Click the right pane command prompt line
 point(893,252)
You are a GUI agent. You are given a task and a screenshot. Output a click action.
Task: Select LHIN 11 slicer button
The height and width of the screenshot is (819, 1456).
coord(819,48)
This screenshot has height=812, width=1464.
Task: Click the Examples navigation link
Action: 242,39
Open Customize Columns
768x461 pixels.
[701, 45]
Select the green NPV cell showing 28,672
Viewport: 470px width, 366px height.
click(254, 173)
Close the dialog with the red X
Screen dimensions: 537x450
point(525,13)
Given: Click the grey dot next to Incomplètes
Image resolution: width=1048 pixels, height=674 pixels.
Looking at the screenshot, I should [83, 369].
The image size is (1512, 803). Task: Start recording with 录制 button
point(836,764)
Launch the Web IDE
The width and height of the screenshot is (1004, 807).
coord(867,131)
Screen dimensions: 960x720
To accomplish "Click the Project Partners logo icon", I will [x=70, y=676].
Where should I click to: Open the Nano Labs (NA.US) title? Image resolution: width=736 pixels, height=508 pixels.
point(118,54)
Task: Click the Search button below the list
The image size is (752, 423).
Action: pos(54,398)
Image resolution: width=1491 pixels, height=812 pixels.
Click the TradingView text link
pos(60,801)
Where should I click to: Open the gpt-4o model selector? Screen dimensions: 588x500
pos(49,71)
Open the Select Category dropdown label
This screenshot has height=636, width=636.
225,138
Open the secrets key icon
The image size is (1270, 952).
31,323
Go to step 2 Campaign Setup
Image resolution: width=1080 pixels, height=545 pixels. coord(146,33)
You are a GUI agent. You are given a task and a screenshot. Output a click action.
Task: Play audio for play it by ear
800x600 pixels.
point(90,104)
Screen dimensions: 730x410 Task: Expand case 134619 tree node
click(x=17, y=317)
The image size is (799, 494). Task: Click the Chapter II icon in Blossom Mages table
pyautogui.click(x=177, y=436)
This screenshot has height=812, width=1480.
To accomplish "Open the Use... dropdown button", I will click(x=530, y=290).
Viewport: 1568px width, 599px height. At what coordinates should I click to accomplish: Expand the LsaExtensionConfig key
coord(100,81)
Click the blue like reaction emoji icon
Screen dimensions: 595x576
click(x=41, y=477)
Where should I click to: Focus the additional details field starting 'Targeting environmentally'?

----------------------------------------

• Brief: Until the last line is reached, keep transcribing the data exactly.

• Written solution:
Click the right pane command prompt line
 point(893,252)
You are a GUI agent. You are given a task and a screenshot. Output a click action.
Task: Select LHIN 11 slicer button
The height and width of the screenshot is (819, 1456).
coord(819,48)
This screenshot has height=812, width=1464.
Task: Click the Examples navigation link
Action: 242,39
Open Customize Columns
768x461 pixels.
[701, 45]
Select the green NPV cell showing 28,672
Viewport: 470px width, 366px height.
click(254, 173)
Close the dialog with the red X
Screen dimensions: 537x450
point(525,13)
Given: Click the grey dot next to Incomplètes
Image resolution: width=1048 pixels, height=674 pixels.
Looking at the screenshot, I should [83, 369].
The image size is (1512, 803). Task: Start recording with 录制 button
point(836,764)
Launch the Web IDE
The width and height of the screenshot is (1004, 807).
coord(867,131)
Screen dimensions: 960x720
To accomplish "Click the Project Partners logo icon", I will [x=70, y=676].
Where should I click to: Open the Nano Labs (NA.US) title? Image resolution: width=736 pixels, height=508 pixels.
point(118,54)
Task: Click the Search button below the list
The image size is (752, 423).
Action: pos(54,398)
Image resolution: width=1491 pixels, height=812 pixels.
Click the TradingView text link
pos(60,801)
Where should I click to: Open the gpt-4o model selector? Screen dimensions: 588x500
pos(49,71)
Open the Select Category dropdown label
This screenshot has height=636, width=636.
225,138
Open the secrets key icon
The image size is (1270, 952).
31,323
Go to step 2 Campaign Setup
Image resolution: width=1080 pixels, height=545 pixels. coord(146,33)
You are a GUI agent. You are given a task and a screenshot. Output a click action.
Task: Play audio for play it by ear
800x600 pixels.
point(90,104)
Screen dimensions: 730x410 Task: Expand case 134619 tree node
click(x=17, y=317)
The image size is (799, 494). Task: Click the Chapter II icon in Blossom Mages table
pyautogui.click(x=177, y=436)
This screenshot has height=812, width=1480.
To accomplish "Open the Use... dropdown button", I will click(x=530, y=290).
Viewport: 1568px width, 599px height. At what coordinates should I click to accomplish: Expand the LsaExtensionConfig key
coord(100,81)
Click the blue like reaction emoji icon
Screen dimensions: 595x576
click(x=41, y=477)
Where should I click to: Focus the additional details field starting 'Targeting environmentally'?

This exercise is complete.